> [TASK OBJECTIVE]: For the entries below, report every line that includes the word "computer".

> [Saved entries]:
*-*-*

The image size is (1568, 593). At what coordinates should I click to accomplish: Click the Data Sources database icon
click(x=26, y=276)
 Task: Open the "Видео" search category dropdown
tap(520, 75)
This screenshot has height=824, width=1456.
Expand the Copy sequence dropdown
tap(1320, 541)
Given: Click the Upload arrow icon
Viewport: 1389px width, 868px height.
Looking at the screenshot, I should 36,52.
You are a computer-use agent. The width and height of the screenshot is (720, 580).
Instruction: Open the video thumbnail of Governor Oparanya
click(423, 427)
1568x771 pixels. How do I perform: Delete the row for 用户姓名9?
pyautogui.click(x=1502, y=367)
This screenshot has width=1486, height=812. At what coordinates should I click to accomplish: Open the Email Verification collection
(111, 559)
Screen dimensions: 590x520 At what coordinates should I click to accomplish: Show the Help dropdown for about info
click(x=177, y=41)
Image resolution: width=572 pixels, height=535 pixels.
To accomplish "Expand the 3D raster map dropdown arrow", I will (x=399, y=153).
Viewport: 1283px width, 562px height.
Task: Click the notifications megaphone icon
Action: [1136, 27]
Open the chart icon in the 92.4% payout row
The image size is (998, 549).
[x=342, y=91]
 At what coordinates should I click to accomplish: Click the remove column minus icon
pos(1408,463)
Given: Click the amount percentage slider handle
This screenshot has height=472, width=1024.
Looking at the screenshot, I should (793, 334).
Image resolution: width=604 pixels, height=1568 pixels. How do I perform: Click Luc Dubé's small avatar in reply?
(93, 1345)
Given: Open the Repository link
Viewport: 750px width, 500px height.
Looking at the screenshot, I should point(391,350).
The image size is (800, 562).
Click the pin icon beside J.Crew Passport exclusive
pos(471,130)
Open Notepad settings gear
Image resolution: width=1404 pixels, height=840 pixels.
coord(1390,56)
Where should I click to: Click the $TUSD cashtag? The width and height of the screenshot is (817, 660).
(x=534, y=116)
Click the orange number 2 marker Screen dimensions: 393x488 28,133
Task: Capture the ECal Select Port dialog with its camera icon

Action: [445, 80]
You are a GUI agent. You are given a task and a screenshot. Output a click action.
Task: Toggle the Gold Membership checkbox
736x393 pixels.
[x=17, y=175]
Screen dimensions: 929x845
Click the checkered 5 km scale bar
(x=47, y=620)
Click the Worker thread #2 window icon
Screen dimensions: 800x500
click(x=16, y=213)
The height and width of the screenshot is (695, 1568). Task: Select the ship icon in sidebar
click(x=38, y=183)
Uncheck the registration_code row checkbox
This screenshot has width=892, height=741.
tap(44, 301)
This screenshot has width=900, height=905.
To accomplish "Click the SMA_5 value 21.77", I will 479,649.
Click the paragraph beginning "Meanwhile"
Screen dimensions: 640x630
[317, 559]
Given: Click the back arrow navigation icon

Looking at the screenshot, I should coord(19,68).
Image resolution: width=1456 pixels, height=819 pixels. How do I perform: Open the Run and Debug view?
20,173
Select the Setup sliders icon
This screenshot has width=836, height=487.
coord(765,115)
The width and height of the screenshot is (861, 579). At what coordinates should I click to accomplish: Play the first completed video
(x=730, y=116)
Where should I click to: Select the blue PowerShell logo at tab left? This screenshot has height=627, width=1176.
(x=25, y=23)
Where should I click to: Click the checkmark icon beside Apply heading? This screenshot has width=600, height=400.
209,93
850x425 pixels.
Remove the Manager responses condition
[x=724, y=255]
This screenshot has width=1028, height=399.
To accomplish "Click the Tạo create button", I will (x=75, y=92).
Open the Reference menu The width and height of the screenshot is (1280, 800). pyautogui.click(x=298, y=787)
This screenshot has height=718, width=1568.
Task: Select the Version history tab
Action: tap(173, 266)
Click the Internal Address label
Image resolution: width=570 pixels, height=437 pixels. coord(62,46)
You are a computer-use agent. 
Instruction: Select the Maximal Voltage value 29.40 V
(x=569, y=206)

*-*-*

> [REPLY TO THE EXERCISE]:
You are a computer-use agent. The width and height of the screenshot is (720, 580).
You are a computer-use agent. 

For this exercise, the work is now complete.